- [EXERCISE OBJECTIVE]: Repeat precisely the span of lines below that opens with the line containing "You are a computer-use agent. Screen dimensions: 1596x2302" and closes with the line containing "Given: Click the 跳数 column header", both included.

- [DATA RECORDS]:
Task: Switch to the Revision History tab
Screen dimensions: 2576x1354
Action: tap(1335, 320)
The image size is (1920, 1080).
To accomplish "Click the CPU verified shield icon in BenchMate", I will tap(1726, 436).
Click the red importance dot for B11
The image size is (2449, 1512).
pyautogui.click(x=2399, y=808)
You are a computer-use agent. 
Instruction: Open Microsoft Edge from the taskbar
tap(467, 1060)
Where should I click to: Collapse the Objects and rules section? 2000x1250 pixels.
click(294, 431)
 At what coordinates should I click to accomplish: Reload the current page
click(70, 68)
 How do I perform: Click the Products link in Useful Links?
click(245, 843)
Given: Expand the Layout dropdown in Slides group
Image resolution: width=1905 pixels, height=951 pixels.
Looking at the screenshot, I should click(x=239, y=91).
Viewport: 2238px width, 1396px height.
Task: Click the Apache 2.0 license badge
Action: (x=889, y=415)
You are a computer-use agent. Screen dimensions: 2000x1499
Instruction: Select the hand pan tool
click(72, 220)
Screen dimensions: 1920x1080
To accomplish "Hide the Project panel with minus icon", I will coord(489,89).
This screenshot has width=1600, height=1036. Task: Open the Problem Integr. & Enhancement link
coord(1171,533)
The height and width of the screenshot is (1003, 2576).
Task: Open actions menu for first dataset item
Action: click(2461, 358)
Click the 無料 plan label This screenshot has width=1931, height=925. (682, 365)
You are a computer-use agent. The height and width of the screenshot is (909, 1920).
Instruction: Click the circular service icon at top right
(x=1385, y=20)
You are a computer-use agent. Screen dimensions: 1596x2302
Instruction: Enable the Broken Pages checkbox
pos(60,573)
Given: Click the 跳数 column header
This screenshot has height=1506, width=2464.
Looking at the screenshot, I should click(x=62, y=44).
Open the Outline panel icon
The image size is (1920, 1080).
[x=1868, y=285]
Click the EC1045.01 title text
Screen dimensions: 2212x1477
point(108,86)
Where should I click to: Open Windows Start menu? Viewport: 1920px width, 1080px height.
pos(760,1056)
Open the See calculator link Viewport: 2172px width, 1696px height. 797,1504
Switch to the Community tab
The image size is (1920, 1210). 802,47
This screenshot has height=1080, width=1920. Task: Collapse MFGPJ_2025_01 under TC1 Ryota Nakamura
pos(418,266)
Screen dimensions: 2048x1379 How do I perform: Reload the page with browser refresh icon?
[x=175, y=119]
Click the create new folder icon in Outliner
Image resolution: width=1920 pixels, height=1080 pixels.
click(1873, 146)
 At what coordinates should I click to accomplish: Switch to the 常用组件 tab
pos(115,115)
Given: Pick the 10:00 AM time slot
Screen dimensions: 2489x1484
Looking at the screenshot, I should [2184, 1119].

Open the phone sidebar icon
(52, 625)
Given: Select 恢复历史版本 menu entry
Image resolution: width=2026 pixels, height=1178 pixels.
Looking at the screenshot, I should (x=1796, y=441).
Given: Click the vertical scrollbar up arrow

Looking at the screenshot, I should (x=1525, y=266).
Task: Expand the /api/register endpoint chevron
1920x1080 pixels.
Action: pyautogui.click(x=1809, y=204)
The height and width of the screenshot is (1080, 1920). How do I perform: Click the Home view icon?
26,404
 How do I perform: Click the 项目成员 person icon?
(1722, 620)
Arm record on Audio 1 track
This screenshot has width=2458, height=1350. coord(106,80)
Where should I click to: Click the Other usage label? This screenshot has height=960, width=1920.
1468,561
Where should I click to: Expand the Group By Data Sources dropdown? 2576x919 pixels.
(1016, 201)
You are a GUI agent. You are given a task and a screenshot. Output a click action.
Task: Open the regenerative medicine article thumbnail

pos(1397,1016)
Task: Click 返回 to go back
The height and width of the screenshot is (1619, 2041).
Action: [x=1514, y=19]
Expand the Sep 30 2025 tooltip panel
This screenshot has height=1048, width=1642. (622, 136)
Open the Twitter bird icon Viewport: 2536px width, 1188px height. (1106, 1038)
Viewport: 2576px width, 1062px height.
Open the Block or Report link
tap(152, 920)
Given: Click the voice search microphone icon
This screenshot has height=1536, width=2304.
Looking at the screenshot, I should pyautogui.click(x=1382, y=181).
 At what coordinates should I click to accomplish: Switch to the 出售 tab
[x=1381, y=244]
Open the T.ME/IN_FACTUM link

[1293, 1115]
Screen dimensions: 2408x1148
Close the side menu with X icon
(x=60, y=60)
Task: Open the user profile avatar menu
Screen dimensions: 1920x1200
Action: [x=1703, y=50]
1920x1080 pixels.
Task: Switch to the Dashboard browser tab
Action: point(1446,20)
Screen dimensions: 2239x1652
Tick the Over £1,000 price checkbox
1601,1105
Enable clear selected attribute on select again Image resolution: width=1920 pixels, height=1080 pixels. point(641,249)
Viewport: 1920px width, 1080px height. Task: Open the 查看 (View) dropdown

- [RESPONSE TO THE EXERCISE]:
You are a computer-use agent. Screen dimensions: 1596x2302
Instruction: Enable the Broken Pages checkbox
pos(60,573)
Given: Click the 跳数 column header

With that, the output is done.